Short task » Return word for word the part of the material that opens with the line containing "Viewport: 514px width, 640px height. Task: Click the 'Page" and closes with the line containing "Viewport: 514px width, 640px height. Task: Click the bold", including both of those lines.

Supplied material »
--- start ---

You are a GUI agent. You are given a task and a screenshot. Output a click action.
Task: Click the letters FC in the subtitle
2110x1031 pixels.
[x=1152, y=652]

--- end ---
--- start ---

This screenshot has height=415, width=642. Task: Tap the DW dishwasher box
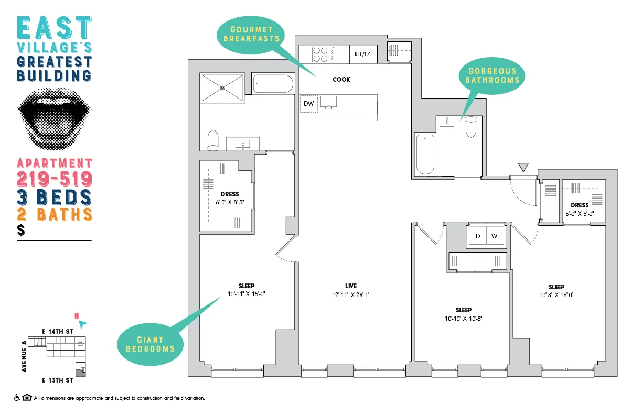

--- end ---
--- start ---

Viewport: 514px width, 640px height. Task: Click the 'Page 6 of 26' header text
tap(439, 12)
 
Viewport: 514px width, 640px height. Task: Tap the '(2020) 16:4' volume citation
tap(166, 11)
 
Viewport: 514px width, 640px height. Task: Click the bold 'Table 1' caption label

--- end ---

Task solution »
Viewport: 514px width, 640px height. Task: Click the 'Page 6 of 26' header text
tap(439, 12)
 
Viewport: 514px width, 640px height. Task: Tap the '(2020) 16:4' volume citation
tap(166, 11)
 
Viewport: 514px width, 640px height. Task: Click the bold 'Table 1' caption label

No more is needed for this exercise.